WHAT YOU SHOULD DO. Rewrite the records from the line containing "Image resolution: width=1236" down to the end of the records, changing "Click" to "Select" and leaving everything else as it is. Leave the pictures out of your answer.

## Begin GIVEN DATA

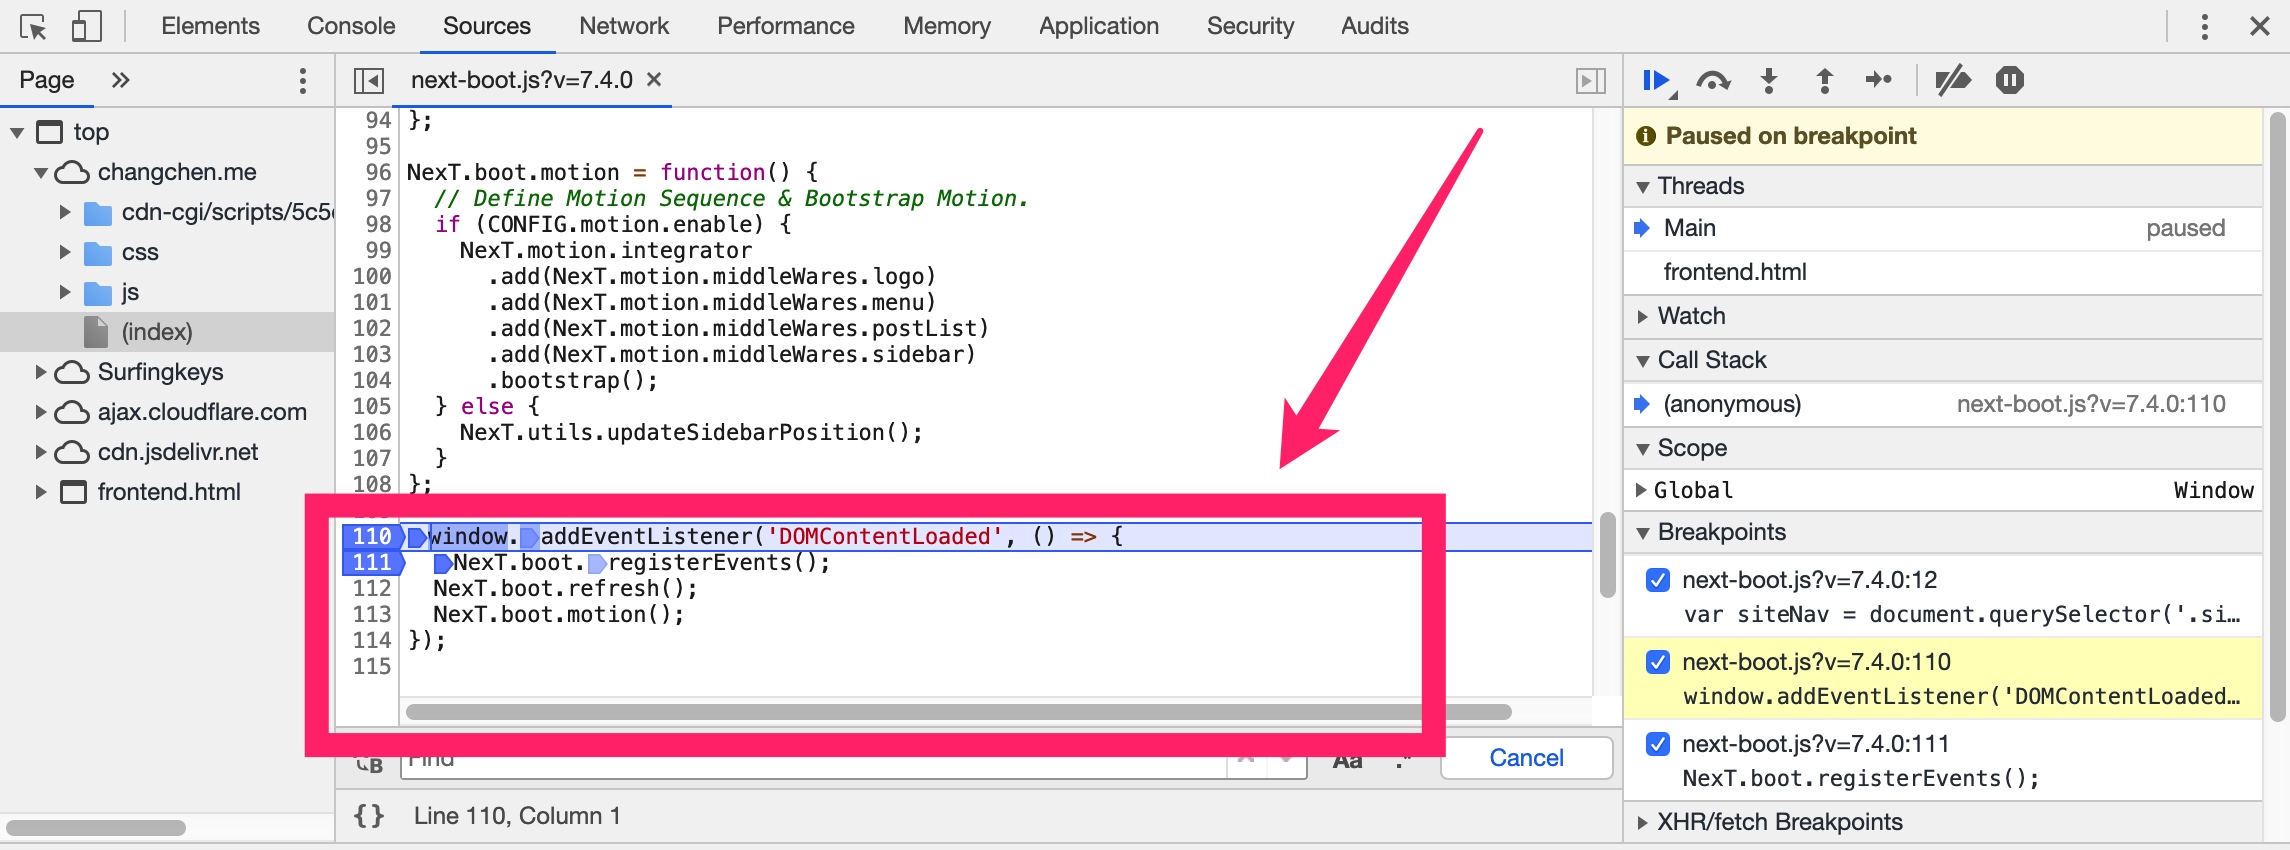
Task: Open the Console tab
Action: click(351, 27)
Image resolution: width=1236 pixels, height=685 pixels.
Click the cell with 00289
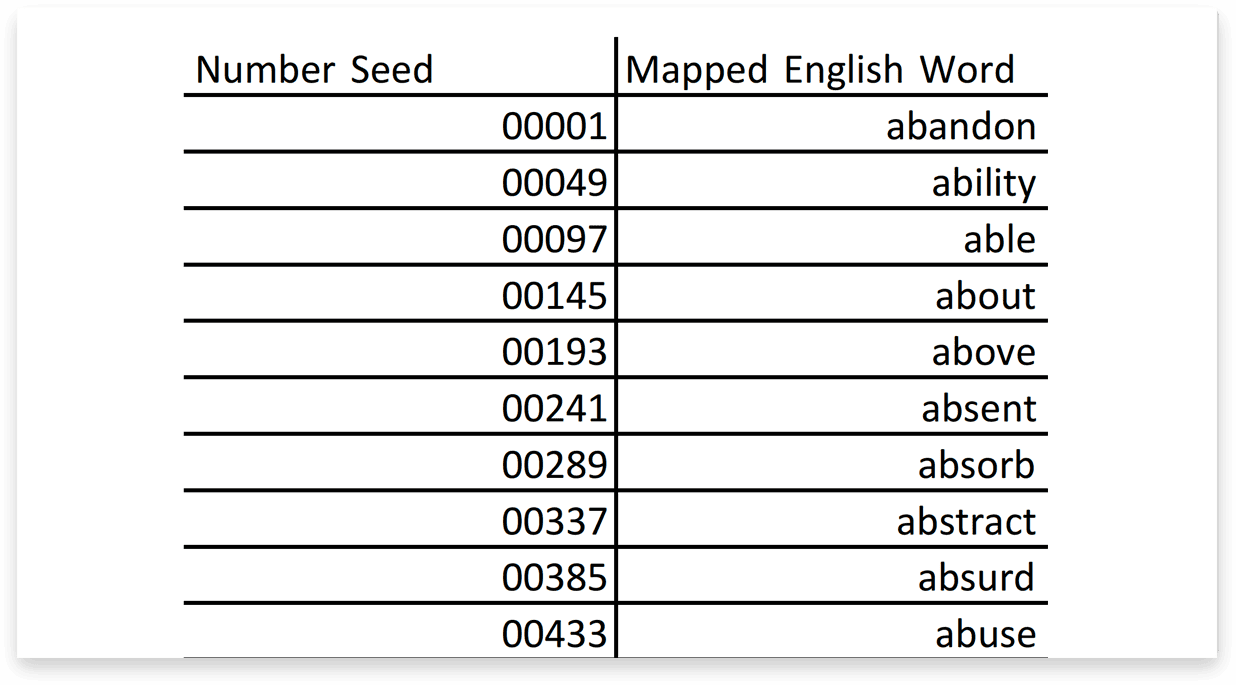[400, 463]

## End GIVEN DATA

COMPLETED EXERCISE.
Image resolution: width=1236 pixels, height=685 pixels.
Select the cell with 00289
[400, 463]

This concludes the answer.